Metaphor in Materials
At the lengthy entry incline, there's a towering, eighty-five-foot formation of skins trapped by utility lines. It serves as a symbol for the political and economic systems limiting the Sámi. Part pylon, part spiritual ascent, this component of the artwork, called Goavve-, refers to the Sámi term for an harsh environmental condition, in which solid sheets of ice appear as changing temperatures melt and refreeze the snow, locking in the reindeers' main winter sustenance, fungus. The condition is a result of climate change, which is occurring up to much more rapidly in the Far North than globally.

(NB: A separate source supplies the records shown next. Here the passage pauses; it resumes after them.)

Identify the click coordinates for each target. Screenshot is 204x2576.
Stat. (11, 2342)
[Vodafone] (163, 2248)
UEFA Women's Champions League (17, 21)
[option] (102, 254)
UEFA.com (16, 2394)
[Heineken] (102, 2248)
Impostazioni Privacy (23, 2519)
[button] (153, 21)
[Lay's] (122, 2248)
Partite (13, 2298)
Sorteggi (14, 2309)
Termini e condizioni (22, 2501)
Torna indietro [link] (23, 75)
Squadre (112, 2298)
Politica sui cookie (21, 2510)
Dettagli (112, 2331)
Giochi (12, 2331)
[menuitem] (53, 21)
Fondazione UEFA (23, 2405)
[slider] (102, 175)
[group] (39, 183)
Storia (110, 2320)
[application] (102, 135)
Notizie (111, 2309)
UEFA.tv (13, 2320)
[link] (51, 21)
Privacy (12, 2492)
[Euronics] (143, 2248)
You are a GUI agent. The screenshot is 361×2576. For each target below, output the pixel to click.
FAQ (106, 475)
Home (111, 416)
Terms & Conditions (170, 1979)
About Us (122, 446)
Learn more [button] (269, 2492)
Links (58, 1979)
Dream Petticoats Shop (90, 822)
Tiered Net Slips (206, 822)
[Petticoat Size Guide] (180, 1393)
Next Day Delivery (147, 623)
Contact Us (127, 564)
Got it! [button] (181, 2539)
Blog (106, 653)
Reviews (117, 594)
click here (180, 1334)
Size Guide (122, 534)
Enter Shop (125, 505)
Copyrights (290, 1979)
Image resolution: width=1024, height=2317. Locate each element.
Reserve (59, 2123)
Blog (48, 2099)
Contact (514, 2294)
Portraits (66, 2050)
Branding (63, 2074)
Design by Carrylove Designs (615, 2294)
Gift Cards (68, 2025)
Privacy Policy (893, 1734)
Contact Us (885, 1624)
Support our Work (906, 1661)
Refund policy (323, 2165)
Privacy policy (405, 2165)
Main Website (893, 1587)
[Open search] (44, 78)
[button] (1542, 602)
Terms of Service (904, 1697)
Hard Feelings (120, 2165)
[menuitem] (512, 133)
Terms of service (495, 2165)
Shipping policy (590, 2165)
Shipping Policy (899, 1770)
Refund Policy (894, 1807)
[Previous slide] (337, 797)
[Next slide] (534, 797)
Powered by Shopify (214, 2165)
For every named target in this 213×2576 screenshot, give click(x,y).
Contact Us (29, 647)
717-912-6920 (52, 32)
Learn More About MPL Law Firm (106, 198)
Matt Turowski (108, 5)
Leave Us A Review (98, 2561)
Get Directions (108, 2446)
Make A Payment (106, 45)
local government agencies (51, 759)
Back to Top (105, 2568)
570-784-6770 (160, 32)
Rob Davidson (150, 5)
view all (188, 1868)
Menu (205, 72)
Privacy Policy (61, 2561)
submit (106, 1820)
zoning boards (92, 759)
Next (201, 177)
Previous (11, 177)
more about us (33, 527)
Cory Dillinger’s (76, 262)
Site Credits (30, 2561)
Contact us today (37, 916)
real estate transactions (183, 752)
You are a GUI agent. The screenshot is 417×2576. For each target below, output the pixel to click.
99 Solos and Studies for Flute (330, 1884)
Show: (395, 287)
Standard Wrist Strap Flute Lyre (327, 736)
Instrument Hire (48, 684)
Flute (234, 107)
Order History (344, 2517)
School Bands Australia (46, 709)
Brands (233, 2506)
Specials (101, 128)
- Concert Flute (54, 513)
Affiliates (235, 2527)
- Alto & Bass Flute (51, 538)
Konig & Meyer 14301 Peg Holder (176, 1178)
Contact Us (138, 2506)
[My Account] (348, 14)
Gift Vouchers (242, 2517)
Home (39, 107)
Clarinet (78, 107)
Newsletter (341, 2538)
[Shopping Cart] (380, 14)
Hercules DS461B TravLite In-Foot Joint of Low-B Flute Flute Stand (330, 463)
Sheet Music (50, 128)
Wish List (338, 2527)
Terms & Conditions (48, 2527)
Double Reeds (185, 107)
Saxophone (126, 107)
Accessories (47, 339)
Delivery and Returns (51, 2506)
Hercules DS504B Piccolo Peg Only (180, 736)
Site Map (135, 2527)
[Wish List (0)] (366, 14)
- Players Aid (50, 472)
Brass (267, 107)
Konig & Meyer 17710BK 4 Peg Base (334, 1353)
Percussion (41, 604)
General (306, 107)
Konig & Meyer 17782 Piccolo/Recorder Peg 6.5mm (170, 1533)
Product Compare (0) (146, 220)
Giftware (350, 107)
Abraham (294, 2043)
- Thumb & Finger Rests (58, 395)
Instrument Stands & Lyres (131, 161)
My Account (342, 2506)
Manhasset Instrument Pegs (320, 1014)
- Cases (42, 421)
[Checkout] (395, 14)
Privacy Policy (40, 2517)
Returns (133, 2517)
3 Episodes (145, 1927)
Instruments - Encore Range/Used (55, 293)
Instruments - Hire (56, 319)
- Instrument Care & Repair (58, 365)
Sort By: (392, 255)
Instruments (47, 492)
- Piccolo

A few years back, I traveled to see Sara in Guovdageaidnu during a severe cold period and accompanied Sámi herders on their motorized sleds in freezing temperatures as they carried trailers of supplementary feed on to the barren tundra to dispense by hand. These animals surrounded round us, pawing the frozen ground in futility for lichen-covered bits. This expensive and laborious process is having a drastic impact on animal rearing—and on the animals' independence. However the alternative is death. As goavvi winters become frequent, reindeer are perishing—some from starvation, others submerging after plunging into lakes and rivers through prematurely melting ice. To some extent, the art is a monument to them. "By overlapping of components, in a way I'm bringing the phenomenon to London," says Sara.
Diverging Belief Systems
This artwork also underscores the sharp contrast between the modern interpretation of electricity as a commodity to be exploited for economic benefit and livelihood and the Sámi outlook of vitality as an natural essence in creatures, humans, and nature. The gallery's history as a industrial facility is linked with this, as is what the Sámi see as green colonialism by Scandinavian states. While attempting to be leaders for sustainable power, Scandinavian countries have locked horns with the Sámi over the construction of turbine fields, hydroelectric dams, and extraction sites on their native soil; the Sámi argue their human rights, livelihoods, and culture are at risk. "It's very difficult being such a limited population to defend yourself when the reasons are rooted in saving the world," Sara comments. "Resource exploitation has co-opted the discourse of environmentalism, but still it's just aiming to find alternative ways to continue patterns of consumption."
Individual Challenges
Sara and her family have themselves clashed with the national administration over its increasingly stringent policies on herding. A few years ago, Sara's brother undertook a set of unsuccessful court actions over the required reduction of his animals, supposedly to stop vegetation depletion. In support, Sara produced a multi-year collection of pieces called Pile O'Sápmi comprising a massive curtain of 400 cranial remains, which was shown at the 2017 event Documenta 14 and later obtained by the public gallery, where it hangs in the entrance.